Newsom and his team have framed the recall as an effort by supporters of former President Donald Trump, and he signed a law earlier this week to speed up the process — a move critics objected to as an attempt to rush an election that already boasts a ream of challengers.
In September, the state’s voters will be asked two questions on the recall ballot. First, do they want to vote “yes” or “no” on recalling Newsom, who was elected in 2018 with nearly 62% of the vote.
The second question is which candidate they would like to replace Newsom. Voters will choose from what is likely to be a very long list of names. By law, Newsom is not permitted to add his name to the ballot as an option.

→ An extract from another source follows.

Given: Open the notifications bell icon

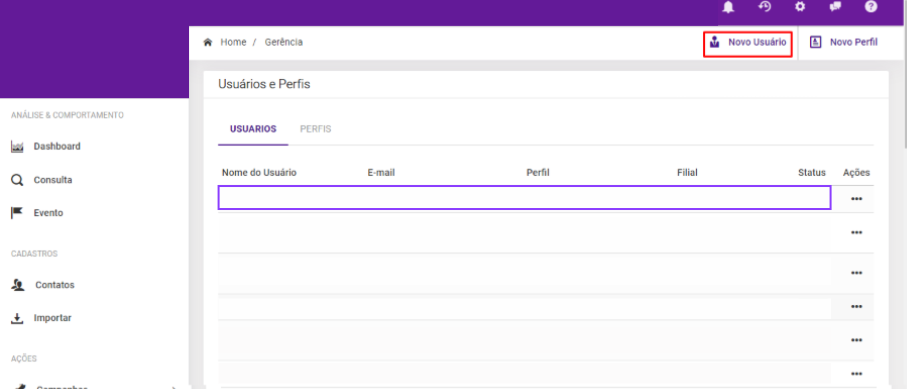Looking at the screenshot, I should point(729,7).
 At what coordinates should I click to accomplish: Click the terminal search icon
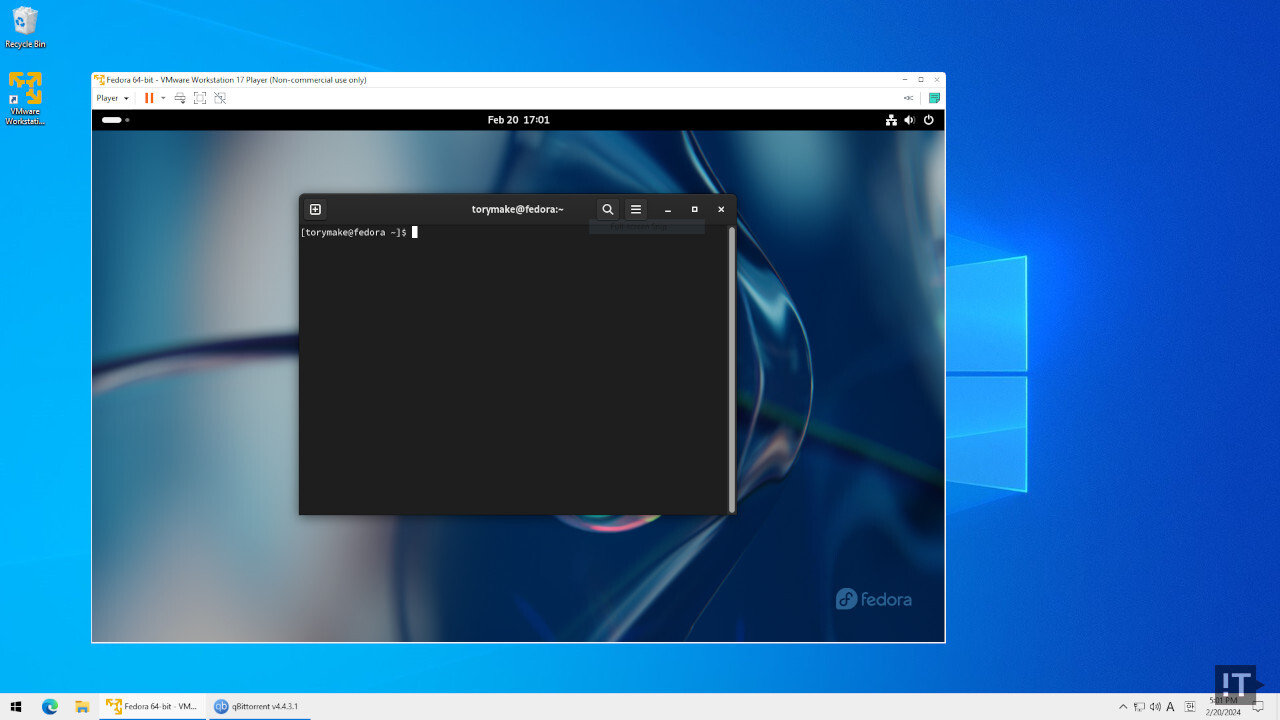[607, 210]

When then-California Gov. Gray Davis, a Democrat, was recalled in 2003, more than 125 candidates — including Davis’ eventual replacement, Republican Arnold Schwarzenegger — leapt into the race, creating a circus-like political environment for months.
One immediate challenge facing Newsom will be getting his party affiliation listed on the state’s recall election ballot.
Newsom was supposed to mark his party affiliation in February 2020, pursuant to the state’s recall election law, but “due to an inadvertent but good faith mistake on the part of his election attorney, Newsom timely filed his answer but did not include his party-preference election,” according to a lawsuit he filed against Weber this week.
As a result, Newsom wants to “require all recall ballots to include either next to or below Newsom’s name his party preference as follows: ‘Party Preference: Democratic.'”
This story has been updated with additional information Thursday.